PROBLEM TO WORK ON: Print out the entire listing verbatim.

───── SUPPLIED MATERIAL ─────

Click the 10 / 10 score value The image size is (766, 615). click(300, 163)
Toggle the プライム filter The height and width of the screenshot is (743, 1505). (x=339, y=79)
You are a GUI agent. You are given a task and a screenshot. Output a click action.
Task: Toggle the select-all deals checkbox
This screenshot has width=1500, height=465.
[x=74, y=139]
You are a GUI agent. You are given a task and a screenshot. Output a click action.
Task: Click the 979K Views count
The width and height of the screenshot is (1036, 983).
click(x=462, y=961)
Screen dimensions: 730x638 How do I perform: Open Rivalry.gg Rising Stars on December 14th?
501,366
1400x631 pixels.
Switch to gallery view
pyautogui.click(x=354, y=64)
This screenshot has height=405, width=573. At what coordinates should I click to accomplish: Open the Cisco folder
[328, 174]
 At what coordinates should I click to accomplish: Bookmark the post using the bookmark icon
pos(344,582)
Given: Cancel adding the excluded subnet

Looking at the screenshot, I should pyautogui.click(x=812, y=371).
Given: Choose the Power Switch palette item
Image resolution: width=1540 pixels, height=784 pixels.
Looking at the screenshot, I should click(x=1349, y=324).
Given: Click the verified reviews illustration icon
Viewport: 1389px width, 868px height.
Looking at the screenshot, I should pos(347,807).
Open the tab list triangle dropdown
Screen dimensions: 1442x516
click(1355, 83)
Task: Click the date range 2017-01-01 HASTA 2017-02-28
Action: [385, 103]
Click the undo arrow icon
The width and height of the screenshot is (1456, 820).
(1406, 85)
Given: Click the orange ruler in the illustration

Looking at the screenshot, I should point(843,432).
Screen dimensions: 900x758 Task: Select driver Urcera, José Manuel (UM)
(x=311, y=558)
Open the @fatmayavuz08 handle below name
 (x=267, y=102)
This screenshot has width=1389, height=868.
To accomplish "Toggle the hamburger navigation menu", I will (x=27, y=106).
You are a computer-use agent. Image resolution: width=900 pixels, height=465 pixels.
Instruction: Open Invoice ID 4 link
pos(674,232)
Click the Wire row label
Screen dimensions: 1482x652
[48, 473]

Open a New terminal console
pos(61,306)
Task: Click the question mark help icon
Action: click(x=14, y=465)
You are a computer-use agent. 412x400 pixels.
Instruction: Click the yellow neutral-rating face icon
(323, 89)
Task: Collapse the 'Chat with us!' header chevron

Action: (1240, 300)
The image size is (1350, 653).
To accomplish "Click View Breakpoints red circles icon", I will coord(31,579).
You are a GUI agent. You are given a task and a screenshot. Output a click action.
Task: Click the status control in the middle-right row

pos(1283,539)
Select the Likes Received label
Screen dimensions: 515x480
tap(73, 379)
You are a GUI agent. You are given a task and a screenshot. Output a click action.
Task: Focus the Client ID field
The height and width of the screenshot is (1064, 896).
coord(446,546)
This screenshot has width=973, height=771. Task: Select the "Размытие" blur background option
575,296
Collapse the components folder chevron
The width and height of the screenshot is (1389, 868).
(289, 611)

─────

EXERCISE RESPONSE:
Click the 10 / 10 score value The image size is (766, 615). click(300, 163)
Toggle the プライム filter The height and width of the screenshot is (743, 1505). (x=339, y=79)
You are a GUI agent. You are given a task and a screenshot. Output a click action.
Task: Toggle the select-all deals checkbox
This screenshot has width=1500, height=465.
[x=74, y=139]
You are a GUI agent. You are given a task and a screenshot. Output a click action.
Task: Click the 979K Views count
The width and height of the screenshot is (1036, 983).
click(x=462, y=961)
Screen dimensions: 730x638 How do I perform: Open Rivalry.gg Rising Stars on December 14th?
501,366
1400x631 pixels.
Switch to gallery view
pyautogui.click(x=354, y=64)
This screenshot has height=405, width=573. At what coordinates should I click to accomplish: Open the Cisco folder
[328, 174]
 At what coordinates should I click to accomplish: Bookmark the post using the bookmark icon
pos(344,582)
Given: Cancel adding the excluded subnet

Looking at the screenshot, I should pyautogui.click(x=812, y=371).
Given: Choose the Power Switch palette item
Image resolution: width=1540 pixels, height=784 pixels.
Looking at the screenshot, I should click(x=1349, y=324).
Given: Click the verified reviews illustration icon
Viewport: 1389px width, 868px height.
Looking at the screenshot, I should pos(347,807).
Open the tab list triangle dropdown
Screen dimensions: 1442x516
click(1355, 83)
Task: Click the date range 2017-01-01 HASTA 2017-02-28
Action: [385, 103]
Click the undo arrow icon
The width and height of the screenshot is (1456, 820).
(1406, 85)
Given: Click the orange ruler in the illustration

Looking at the screenshot, I should point(843,432).
Screen dimensions: 900x758 Task: Select driver Urcera, José Manuel (UM)
(x=311, y=558)
Open the @fatmayavuz08 handle below name
 (x=267, y=102)
This screenshot has width=1389, height=868.
To accomplish "Toggle the hamburger navigation menu", I will (x=27, y=106).
You are a computer-use agent. Image resolution: width=900 pixels, height=465 pixels.
Instruction: Open Invoice ID 4 link
pos(674,232)
Click the Wire row label
Screen dimensions: 1482x652
[48, 473]

Open a New terminal console
pos(61,306)
Task: Click the question mark help icon
Action: click(x=14, y=465)
You are a computer-use agent. 412x400 pixels.
Instruction: Click the yellow neutral-rating face icon
(323, 89)
Task: Collapse the 'Chat with us!' header chevron

Action: (1240, 300)
The image size is (1350, 653).
To accomplish "Click View Breakpoints red circles icon", I will coord(31,579).
You are a GUI agent. You are given a task and a screenshot. Output a click action.
Task: Click the status control in the middle-right row

pos(1283,539)
Select the Likes Received label
Screen dimensions: 515x480
tap(73, 379)
You are a GUI agent. You are given a task and a screenshot. Output a click action.
Task: Focus the Client ID field
The height and width of the screenshot is (1064, 896).
coord(446,546)
This screenshot has width=973, height=771. Task: Select the "Размытие" blur background option
575,296
Collapse the components folder chevron
The width and height of the screenshot is (1389, 868).
(289, 611)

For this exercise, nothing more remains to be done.